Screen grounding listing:
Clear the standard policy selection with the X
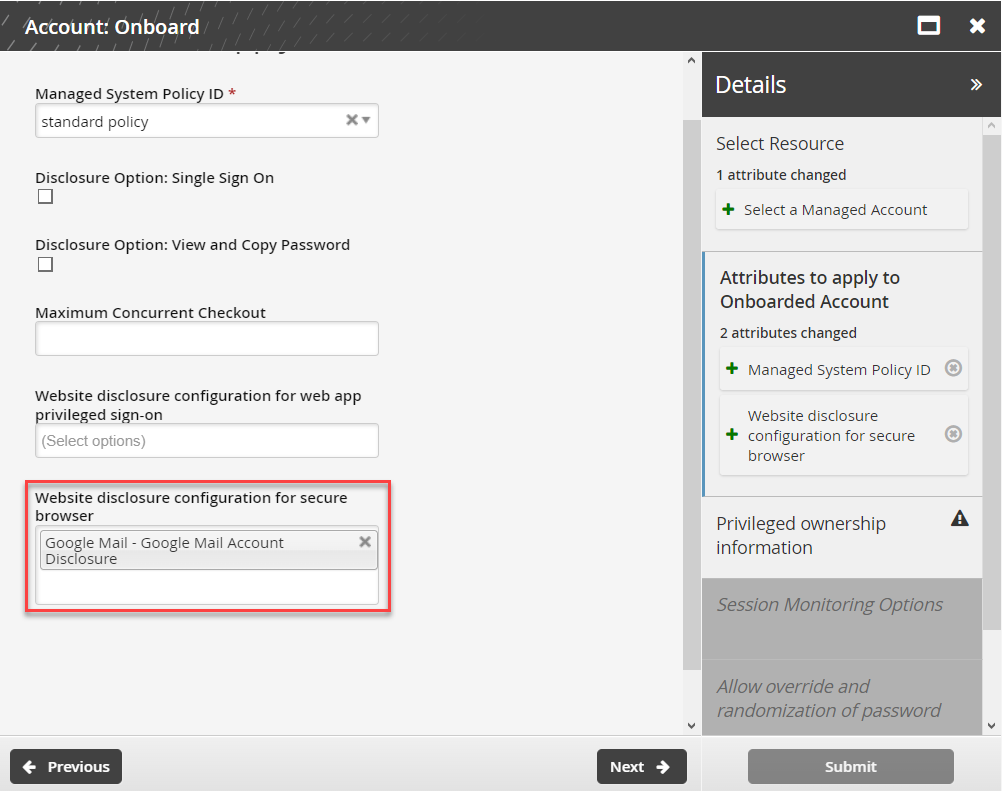pos(350,120)
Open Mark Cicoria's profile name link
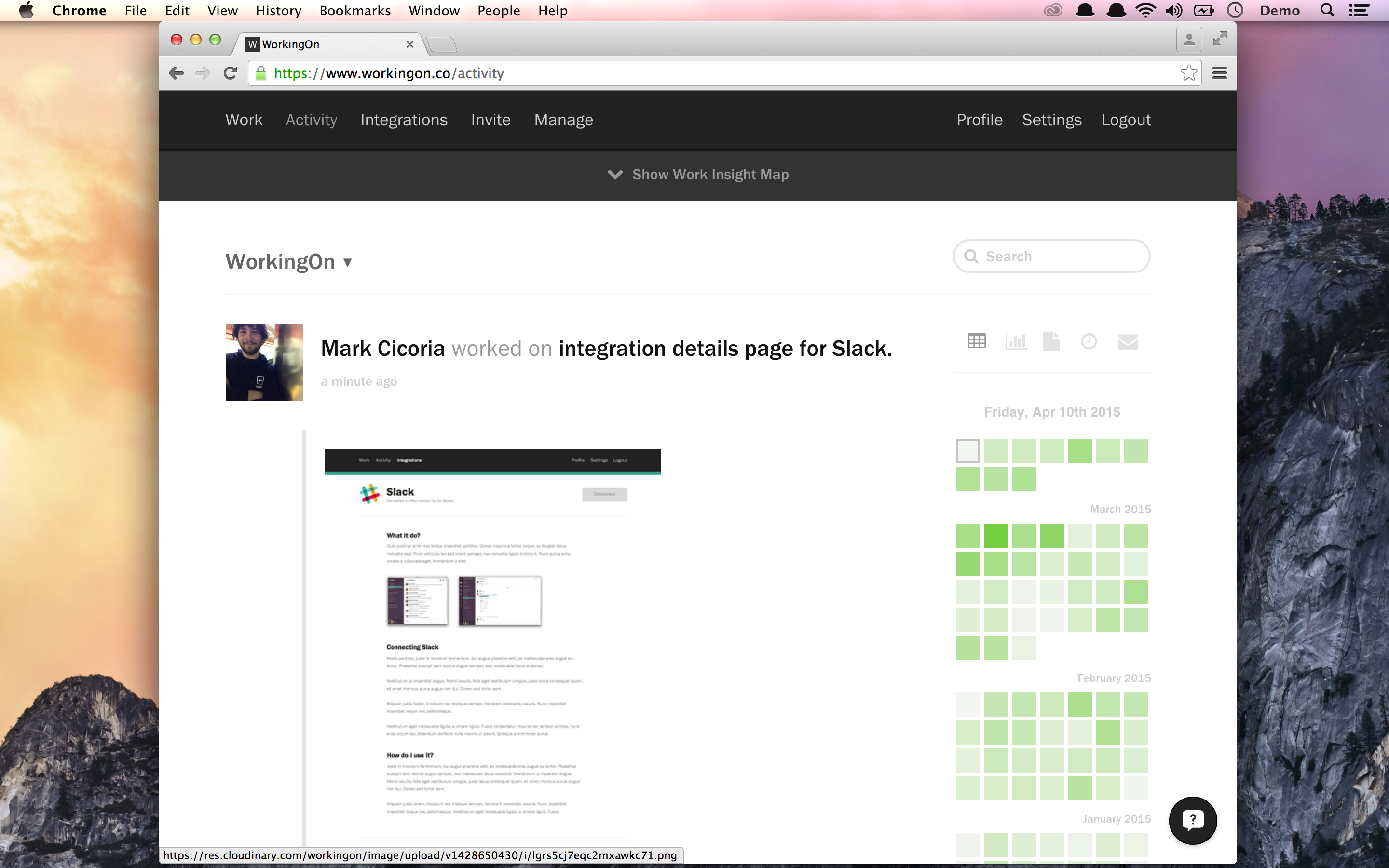This screenshot has width=1389, height=868. (382, 349)
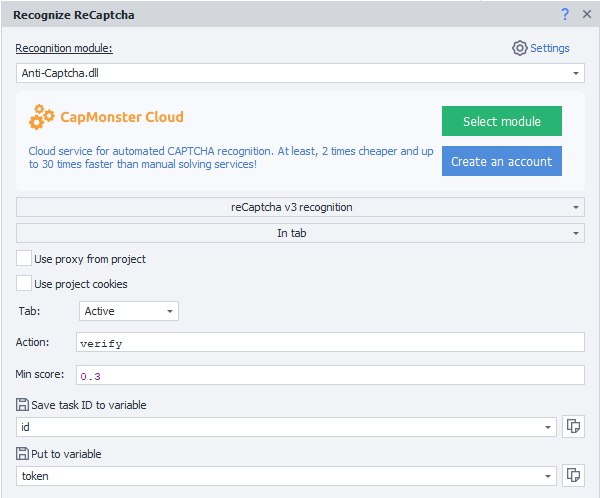
Task: Click save icon beside Put to variable
Action: point(23,454)
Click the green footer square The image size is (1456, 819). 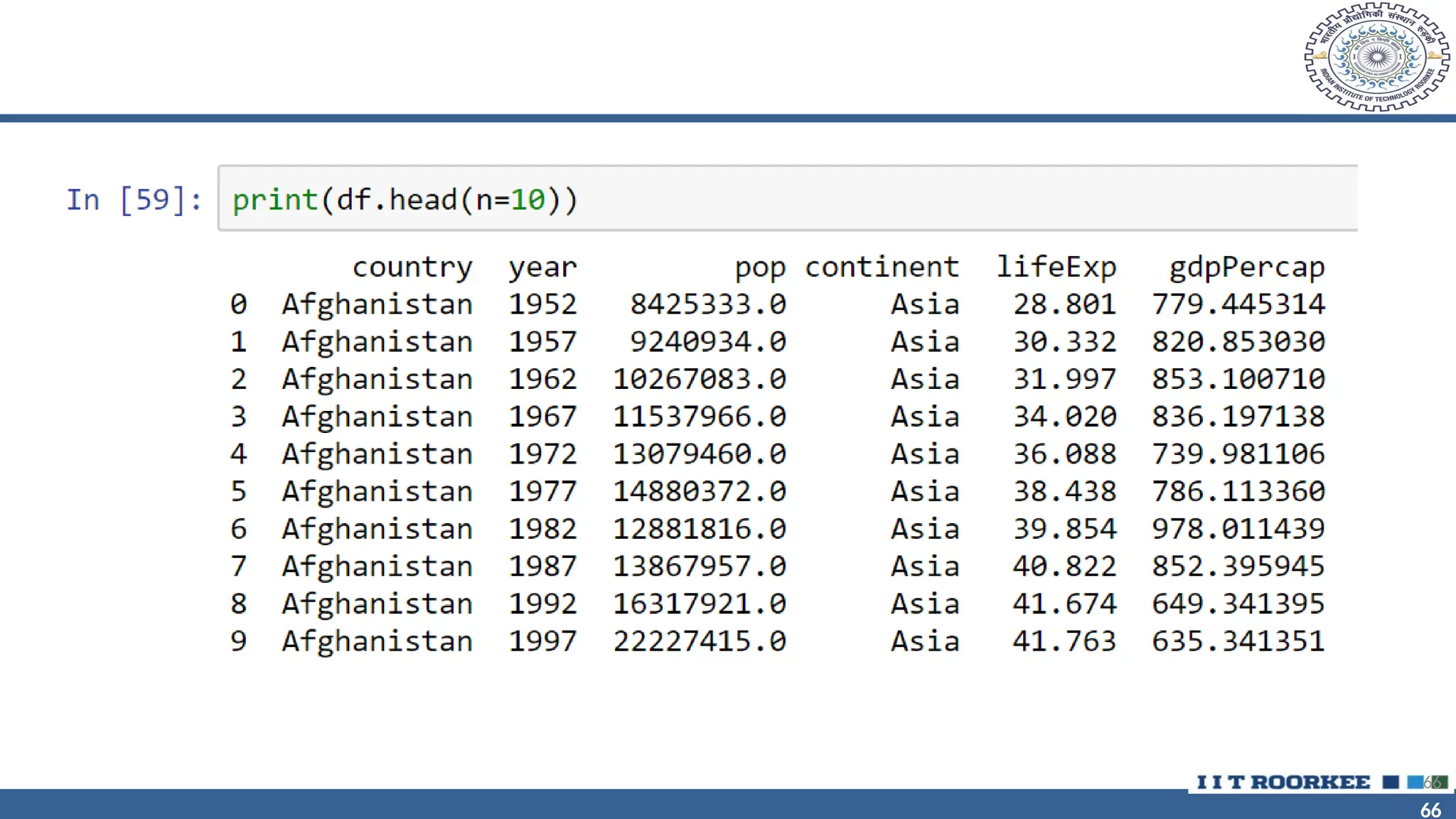pos(1440,782)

● **What you are asked to do**
Can you rewrite the stretch from the start of the listing through the line containing "Action: point(23,454)", replacing "profile name link" with "profile link" and leaving everything else unchanged? Omit the pictures.

● **Completed task**
Clear the standard policy selection with the X
pos(350,120)
Open Mark Cicoria's profile link
This screenshot has width=1389, height=868. (382, 349)
Task: Click save icon beside Put to variable
Action: point(23,454)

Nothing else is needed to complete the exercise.